Le problème posé par la présence massive de Syriens au Liban est bien trop menaçant pour être traité avec des idées aussi peu consistantes. Le chef du CPL Gebrane Bassil s’apprête à se rendre à Bruxelles pour exposer la gravité de ce dossier devant les parlementaires européens. Mais au lieu d’encourager une telle démarche, les critiques ont commencé à pleuvoir sur cette initiative sous prétexte que Bassil est invité par un député d’extrême droite français.

Pourtant une des clés de la solution de ce problème réside dans un changement dans la décision européenne portant sur la nécessité de garder ces réfugiés au Liban et de les intégrer au sein du tissu social libanais.

Pour de nombreux Libanais, cette décision particulièrement destructrice pour le Liban est restée inexplicable. Pourquoi les Européens et avec eux les Américains tiennent-ils à tout prix à l’intégration des déplacés syriens au Liban sachant que les cartes de leur déploiement sur l’ensemble du territoire libanais montrent qu’ils sont plus nombreux que les citoyens de ce pays dans certaines régions à dominante chiite, comme la Békaa et Baalbeck-Hermel ?

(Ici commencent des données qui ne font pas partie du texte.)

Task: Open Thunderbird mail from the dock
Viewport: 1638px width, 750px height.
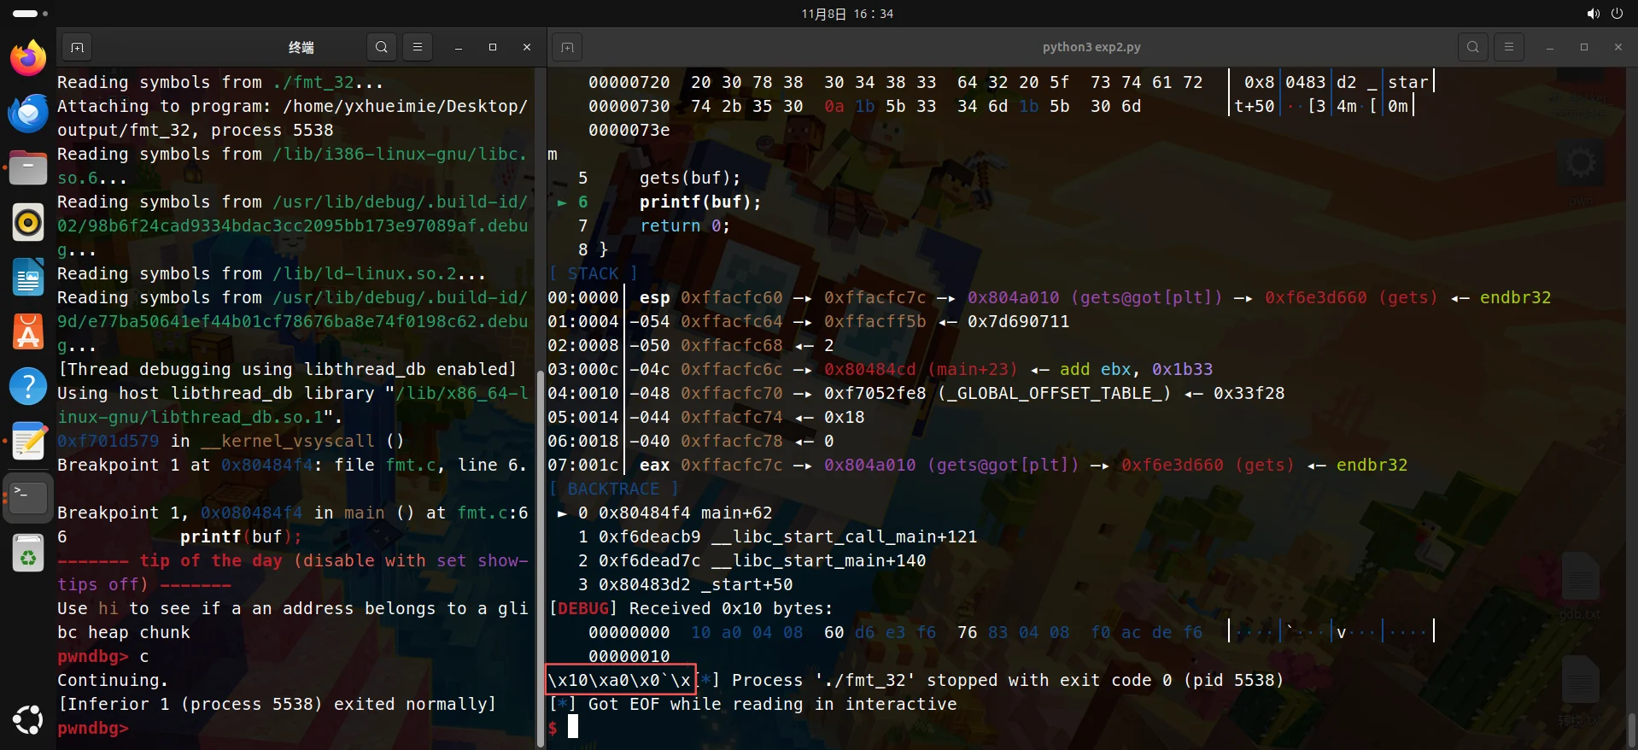Action: pos(28,113)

Parmi les explications données à cette position claire des Occidentaux, il y aurait le refus de reconnaître le régime syrien en l’autorisant à ramener les Syriens chez eux. Ceux qui disent cela disent aussi en même temps que le régime refuse le retour des déplacés...Il y en aurait aussi une autre que les milieux politiques libanais évoquent moins et qui porterait sur une volonté occidentale de créer une force sunnite (la grande majorité des déplacés syriens au Liban appartiennent à cette communauté) face à la force chiite que tous les plans établis depuis 2006, date de la guerre israélienne contre le Liban, n’ont pas réussi à affaiblir...Si cette explication se vérifie, cela signifierait que les Occidentaux auraient un plan de provoquer une nouvelle guerre au Liban, comme en 1975 mais cette fois, les Syriens remplaceraient les Palestiniens, et les Chiites remplaceraient les chrétiens...

Si une telle perspective ne pousse pas les chefs de file libanais à réagir, c’est que ceux-ci sont soient totalement coupés des réalités, soit incapables de prendre position, soit complices... Malheureusement, c’est le Liban tout entier qui paiera le prix, pas seulement dans le présent, mais aussi pour l’avenir.